By then he was convinced of V.'s theory that Greek Dark Ages were in fact several centuries that had never existed, and then, within a couple of years, the masterful work of young Eddie Schorr effectively closed up the gap in two articles on Mycenae, Pylos, Troy, Gordion, and other sites. Velikovsky himself here speculated that Nikmed of Ugarit became Cadmus the founder of Thebes and carried the Oedipus legend from the East to the North. V. 's reconstructed chronology closed the centuries like a vise, to where Akhnaton could readily reach to Nikmed and Nikmed to Cadmus and out of it all came the Oedipus Rex of Thebes, the fabled character who gave name to the most popular concept of Sigmund Freud, and it was Freud who had brought on all of this work by his psychoanalytic disciple, but had himself missed both the precession of Moses and the identity of Oedipus as Akhnaton, although he had written directly about all three figures.
The book was the best produced of V.'s which were ordinarily drab. Oedipus and Akhnaton carried many fine illustrations, a superior jacket, an excellent typeface, and good printing paper. Still, it did not sell as well as any of a dozen detective novels of the day, and, vibrant and valid, was marked by its publisher for abandonment in 1984.

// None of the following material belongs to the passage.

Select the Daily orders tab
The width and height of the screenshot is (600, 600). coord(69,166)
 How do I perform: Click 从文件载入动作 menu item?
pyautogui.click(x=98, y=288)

Deg could be sure that practically none of his hundreds of friends and colleagues, students and acquaintances had yet read the book or would ever do so... But then he, too, had written books of which none but the textbooks had sold over a thousand copies. And he could recite the names of many distinguished scholars whose books had sold less. The dream of best-selling great books nevertheless carries on, a myth, deadly to most and profitable to a very few.